S and H 5 (December 1979)

cover of issue #5 by Signe Landon
  • contains 36 pages
  • Question of the month: "A reader puts a call out for a new way to close letters. "LL&P' has had a long and serviceable life in the closing of letters to people who, though you may not love, respect, or address sincerely, you nevertheless hold in all good wishes. S&H need their own variation. I, myself, have been using 'CH&S' (Clutch Hutch and Starsky). Let's hear some suggestions."
  • art by Signe Landon (cover), Connie Faddis, Cheryl Newsome, Betty de Gabriele, Trish, Jan Lindner (back cover)
  • a writer says she can see S&H in a sexual relationship far easier than Kirk and Spock, but that such a relationship would be fleeting. She also says she's so desperate for fiction, she'll read some Mary Sues
  • a fan goes into great detail in how she has watched the characters sign their names to reports in many episodes and that by the way their hands move, they are signing the characters' names not the actors' names. She's also determined that Hutch has a middle name with "a swooping, flowing letter," probably an "L, S, or G."
  • a writer says, despite what most others think, she loves the episode "Partners," and feels Hutch was such a bastard because he knew it would keep Starsky from blaming himself for the accident. "He sure knows Starsky a lot better than some of us!" She goes on to say that she sees S&H's relationship not so much sexual, but sensual.
  • several fans are looking for a copy of Currents, including Striped Tomato Press who wants to "include it in R&I #1." The editor of the latter also requests several pieces of art, "zinish art as well as S&H would be appropriate."
  • a con report for ZebraCon
  • a list of available zines: Zebra Three #1, #3, #4 and Crossfire
  • a list of sold out zines: The Pits #1, Zebra Three #2, Dirtball Dispatch, Blond Blintz Bulletin, Currents #1, Me and Thee #1, Promises to Keep, Copkiller, Syndizine #1
  • a list of forthcoming zines: The Pits #2, "Assignment: Dave Starsky" ("a great new Starsky and Hutch novel by Shirley Ann Cowden which involves Starsky falling in love once more, but this time with a deadly hit lady whose new assignment just happens to be DAVE!!") [never published], Partners, Bird of Paradise, Then We Can Be Heroes, Hopscotch, L.A. Vespers #1, One Shot, Zebra Three #5, R&I
  • much, much more discussion about S&H vs S/H
  • many fans who are watching butchered, edited reruns are asking other fans to tell them what happened in vast "missing scenes"
  • another S&H salutation suggestion like LL&P: "POP, or Partners or Perish."
  • much discussion on whether a serious love interest with a "special lady" and marriage for either character would destroy or hinder Starsky and Hutch's close partnership: some fans felt it would, some felt it would but not if Terri had lived, some felt S&H would have been fine "but that doesn't mean I want to read thousands of stories based on that plot line."
  • a fan says she can't really see S&H having a sexual relationship, but "go ahead and write S/H stories, I'll read it, and I might even love it."
  • a reader writes: is Starsky Jewish? "All you have to do is take a look at that face" and complains that the actor that portrayed Nicky looked too Italian. She figures Hutch is Episcopalian.
  • a fan would like to see the official sign-off/salutation in S&H be "Heavenly Polaris"
  • there is more discussion on what kind of gun Starsky uses
  • a British fan has just returned from a Star Trek convention and says fans there either hate or love S&H but don't like the fourth season... "The stories certainly seem sillier than the early ones, perhaps we haven't see the good ones yet."
  • a fan says that her local television station is airing episodes, which is super, as she doesn't have a "video viewer yet" and that the episodes, especially "The Fix" are edited terribly
  • a fan says her copy of a script for "Starsky's Lady" has two titles of "Revenge" and "Snowball." The snowball reference is in this script. The tag has this tag (rather than the classic Monopoly on the kitchen floor):
    After winning the basketball game, Sally and company are presented with a gold trophy topped with a white snowball. Hutch has donated the first and second team trophies with the request they be named the Terry Trophy.

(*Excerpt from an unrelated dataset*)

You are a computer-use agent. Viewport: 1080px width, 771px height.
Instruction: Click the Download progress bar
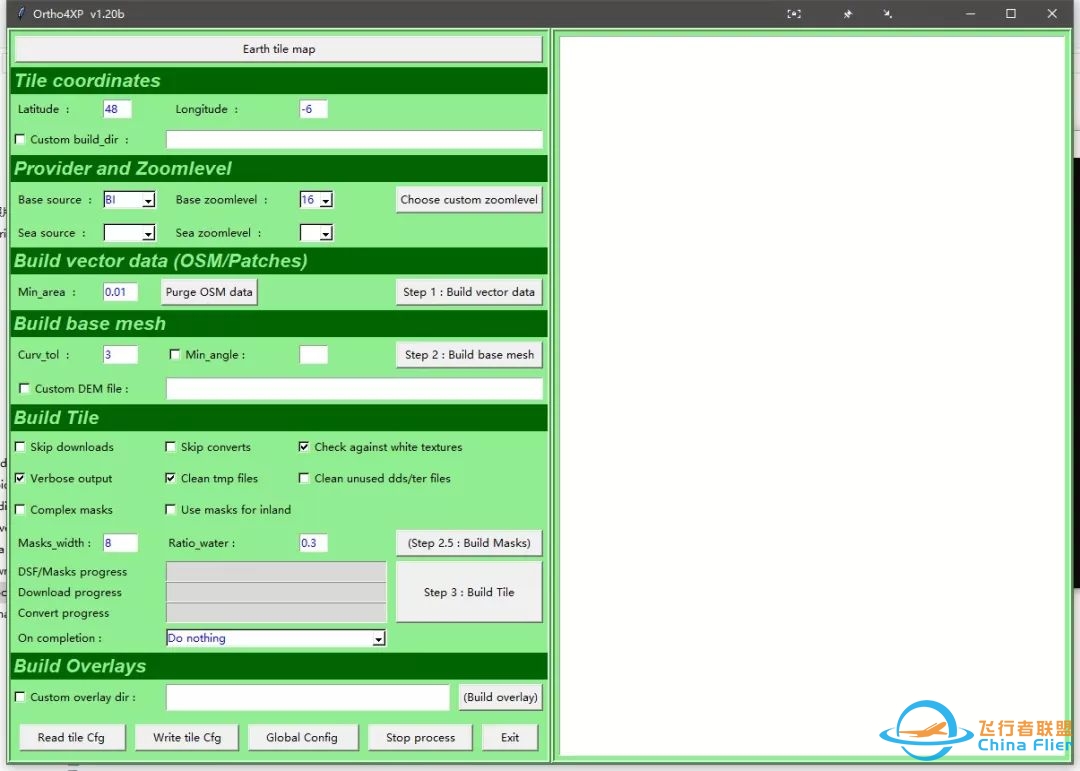pos(276,592)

  • a Canadian fan asks for a "Sweet Revenge" story:
    I'd sure would love to see a following story!... One thing I'd like to know, how many people see S&H as homosexuals? I don't know, I mean I've been watching the show for four years and not ever for a moment did I think they were homosexual. I mean they love each other but surely not to the point of going to bed together. Anyone agree/disagree?

  • a writer writes:
    I'm hoping the discussion, in future issues, won't dwell on 'are they?' -- they couldn't be! -- they're not!!!' gay vs straight question. Having been thoroughly bored by the same tirade with the K/S question, and, as someone mentioned last ish... do we really need to drag it out again? It's not that I'm necessarily intolerant, just terribly bored by the subject.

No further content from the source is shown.